Collected data entries:
=-=-=

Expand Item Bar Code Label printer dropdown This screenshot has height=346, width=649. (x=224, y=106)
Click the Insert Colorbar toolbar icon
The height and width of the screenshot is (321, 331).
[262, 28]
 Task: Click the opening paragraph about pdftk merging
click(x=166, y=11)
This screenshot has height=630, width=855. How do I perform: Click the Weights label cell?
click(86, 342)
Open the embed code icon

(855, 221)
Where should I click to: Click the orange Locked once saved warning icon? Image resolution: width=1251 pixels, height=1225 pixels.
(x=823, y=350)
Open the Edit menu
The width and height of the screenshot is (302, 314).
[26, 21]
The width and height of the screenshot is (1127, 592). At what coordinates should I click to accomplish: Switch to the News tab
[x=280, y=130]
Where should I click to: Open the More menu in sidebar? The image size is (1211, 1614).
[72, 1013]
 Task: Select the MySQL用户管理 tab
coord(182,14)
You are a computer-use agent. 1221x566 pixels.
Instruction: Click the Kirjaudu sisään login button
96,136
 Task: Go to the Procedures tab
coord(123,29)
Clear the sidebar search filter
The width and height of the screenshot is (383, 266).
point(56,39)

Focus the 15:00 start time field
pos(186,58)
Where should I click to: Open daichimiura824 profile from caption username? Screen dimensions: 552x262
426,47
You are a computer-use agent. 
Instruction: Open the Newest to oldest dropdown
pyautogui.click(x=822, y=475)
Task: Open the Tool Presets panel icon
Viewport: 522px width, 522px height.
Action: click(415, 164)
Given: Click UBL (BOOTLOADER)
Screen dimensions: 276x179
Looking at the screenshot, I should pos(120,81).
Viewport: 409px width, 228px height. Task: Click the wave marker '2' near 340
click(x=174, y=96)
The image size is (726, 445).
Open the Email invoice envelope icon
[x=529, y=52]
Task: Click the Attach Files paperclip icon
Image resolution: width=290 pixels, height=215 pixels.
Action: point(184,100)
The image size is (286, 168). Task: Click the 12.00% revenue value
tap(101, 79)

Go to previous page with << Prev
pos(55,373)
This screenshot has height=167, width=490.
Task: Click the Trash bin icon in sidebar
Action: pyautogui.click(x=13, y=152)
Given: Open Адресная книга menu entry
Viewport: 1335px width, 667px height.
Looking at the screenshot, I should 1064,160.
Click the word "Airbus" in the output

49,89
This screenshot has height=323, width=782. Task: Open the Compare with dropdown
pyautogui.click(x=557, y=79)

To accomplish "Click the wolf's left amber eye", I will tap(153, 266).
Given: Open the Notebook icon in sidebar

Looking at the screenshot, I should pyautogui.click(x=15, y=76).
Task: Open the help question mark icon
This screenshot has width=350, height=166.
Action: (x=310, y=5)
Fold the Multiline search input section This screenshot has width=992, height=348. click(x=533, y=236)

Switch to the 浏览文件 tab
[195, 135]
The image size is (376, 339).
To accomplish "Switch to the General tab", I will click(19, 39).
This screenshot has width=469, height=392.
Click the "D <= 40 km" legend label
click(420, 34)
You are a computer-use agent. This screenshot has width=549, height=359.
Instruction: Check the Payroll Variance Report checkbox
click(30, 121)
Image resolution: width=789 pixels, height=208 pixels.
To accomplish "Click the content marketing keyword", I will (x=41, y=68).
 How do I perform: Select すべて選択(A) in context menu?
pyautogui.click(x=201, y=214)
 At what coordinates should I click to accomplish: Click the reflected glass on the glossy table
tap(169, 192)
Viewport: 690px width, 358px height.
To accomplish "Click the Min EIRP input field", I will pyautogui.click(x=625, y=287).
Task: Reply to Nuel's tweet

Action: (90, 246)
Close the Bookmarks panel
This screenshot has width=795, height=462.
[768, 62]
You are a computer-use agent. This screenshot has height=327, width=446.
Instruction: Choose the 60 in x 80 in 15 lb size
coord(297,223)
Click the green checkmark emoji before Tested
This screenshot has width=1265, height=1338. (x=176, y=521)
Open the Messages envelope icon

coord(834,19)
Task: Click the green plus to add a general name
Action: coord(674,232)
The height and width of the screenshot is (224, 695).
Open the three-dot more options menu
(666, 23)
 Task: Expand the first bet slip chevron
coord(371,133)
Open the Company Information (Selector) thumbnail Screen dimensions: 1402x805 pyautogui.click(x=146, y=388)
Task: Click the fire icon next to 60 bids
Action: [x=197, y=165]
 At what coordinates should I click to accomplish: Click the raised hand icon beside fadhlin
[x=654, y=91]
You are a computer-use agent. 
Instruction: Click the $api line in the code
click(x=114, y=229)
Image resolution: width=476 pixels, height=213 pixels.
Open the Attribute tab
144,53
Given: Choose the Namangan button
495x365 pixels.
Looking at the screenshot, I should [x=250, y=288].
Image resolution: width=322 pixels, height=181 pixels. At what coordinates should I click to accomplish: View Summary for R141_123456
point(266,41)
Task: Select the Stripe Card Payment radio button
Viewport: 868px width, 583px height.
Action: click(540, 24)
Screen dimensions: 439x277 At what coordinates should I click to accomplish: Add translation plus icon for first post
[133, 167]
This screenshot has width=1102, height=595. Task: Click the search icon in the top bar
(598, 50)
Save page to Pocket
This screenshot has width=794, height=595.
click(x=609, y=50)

=-=-=

Exercise requirements
Would you please give the data above again, exactly as it appears?

Answer for this exercise
Expand Item Bar Code Label printer dropdown This screenshot has height=346, width=649. (x=224, y=106)
Click the Insert Colorbar toolbar icon
The height and width of the screenshot is (321, 331).
[262, 28]
 Task: Click the opening paragraph about pdftk merging
click(x=166, y=11)
This screenshot has height=630, width=855. How do I perform: Click the Weights label cell?
click(86, 342)
Open the embed code icon

(855, 221)
Where should I click to: Click the orange Locked once saved warning icon? Image resolution: width=1251 pixels, height=1225 pixels.
(x=823, y=350)
Open the Edit menu
The width and height of the screenshot is (302, 314).
[26, 21]
The width and height of the screenshot is (1127, 592). At what coordinates should I click to accomplish: Switch to the News tab
[x=280, y=130]
Where should I click to: Open the More menu in sidebar? The image size is (1211, 1614).
[72, 1013]
 Task: Select the MySQL用户管理 tab
coord(182,14)
You are a computer-use agent. 1221x566 pixels.
Instruction: Click the Kirjaudu sisään login button
96,136
 Task: Go to the Procedures tab
coord(123,29)
Clear the sidebar search filter
The width and height of the screenshot is (383, 266).
point(56,39)

Focus the 15:00 start time field
pos(186,58)
Where should I click to: Open daichimiura824 profile from caption username? Screen dimensions: 552x262
426,47
You are a computer-use agent. 
Instruction: Open the Newest to oldest dropdown
pyautogui.click(x=822, y=475)
Task: Open the Tool Presets panel icon
Viewport: 522px width, 522px height.
Action: click(415, 164)
Given: Click UBL (BOOTLOADER)
Screen dimensions: 276x179
Looking at the screenshot, I should pos(120,81).
Viewport: 409px width, 228px height. Task: Click the wave marker '2' near 340
click(x=174, y=96)
The image size is (726, 445).
Open the Email invoice envelope icon
[x=529, y=52]
Task: Click the Attach Files paperclip icon
Image resolution: width=290 pixels, height=215 pixels.
Action: point(184,100)
The image size is (286, 168). Task: Click the 12.00% revenue value
tap(101, 79)

Go to previous page with << Prev
pos(55,373)
This screenshot has height=167, width=490.
Task: Click the Trash bin icon in sidebar
Action: pyautogui.click(x=13, y=152)
Given: Open Адресная книга menu entry
Viewport: 1335px width, 667px height.
Looking at the screenshot, I should 1064,160.
Click the word "Airbus" in the output

49,89
This screenshot has height=323, width=782. Task: Open the Compare with dropdown
pyautogui.click(x=557, y=79)

To accomplish "Click the wolf's left amber eye", I will tap(153, 266).
Given: Open the Notebook icon in sidebar

Looking at the screenshot, I should pyautogui.click(x=15, y=76).
Task: Open the help question mark icon
This screenshot has width=350, height=166.
Action: (x=310, y=5)
Fold the Multiline search input section This screenshot has width=992, height=348. click(x=533, y=236)

Switch to the 浏览文件 tab
[195, 135]
The image size is (376, 339).
To accomplish "Switch to the General tab", I will click(19, 39).
This screenshot has width=469, height=392.
Click the "D <= 40 km" legend label
click(420, 34)
You are a computer-use agent. This screenshot has width=549, height=359.
Instruction: Check the Payroll Variance Report checkbox
click(30, 121)
Image resolution: width=789 pixels, height=208 pixels.
To accomplish "Click the content marketing keyword", I will (x=41, y=68).
 How do I perform: Select すべて選択(A) in context menu?
pyautogui.click(x=201, y=214)
 At what coordinates should I click to accomplish: Click the reflected glass on the glossy table
tap(169, 192)
Viewport: 690px width, 358px height.
To accomplish "Click the Min EIRP input field", I will pyautogui.click(x=625, y=287).
Task: Reply to Nuel's tweet

Action: (90, 246)
Close the Bookmarks panel
This screenshot has width=795, height=462.
[768, 62]
You are a computer-use agent. This screenshot has height=327, width=446.
Instruction: Choose the 60 in x 80 in 15 lb size
coord(297,223)
Click the green checkmark emoji before Tested
This screenshot has width=1265, height=1338. (x=176, y=521)
Open the Messages envelope icon

coord(834,19)
Task: Click the green plus to add a general name
Action: coord(674,232)
The height and width of the screenshot is (224, 695).
Open the three-dot more options menu
(666, 23)
 Task: Expand the first bet slip chevron
coord(371,133)
Open the Company Information (Selector) thumbnail Screen dimensions: 1402x805 pyautogui.click(x=146, y=388)
Task: Click the fire icon next to 60 bids
Action: [x=197, y=165]
 At what coordinates should I click to accomplish: Click the raised hand icon beside fadhlin
[x=654, y=91]
You are a computer-use agent. 
Instruction: Click the $api line in the code
click(x=114, y=229)
Image resolution: width=476 pixels, height=213 pixels.
Open the Attribute tab
144,53
Given: Choose the Namangan button
495x365 pixels.
Looking at the screenshot, I should [x=250, y=288].
Image resolution: width=322 pixels, height=181 pixels. At what coordinates should I click to accomplish: View Summary for R141_123456
point(266,41)
Task: Select the Stripe Card Payment radio button
Viewport: 868px width, 583px height.
Action: click(540, 24)
Screen dimensions: 439x277 At what coordinates should I click to accomplish: Add translation plus icon for first post
[133, 167]
This screenshot has width=1102, height=595. Task: Click the search icon in the top bar
(598, 50)
Save page to Pocket
This screenshot has width=794, height=595.
click(x=609, y=50)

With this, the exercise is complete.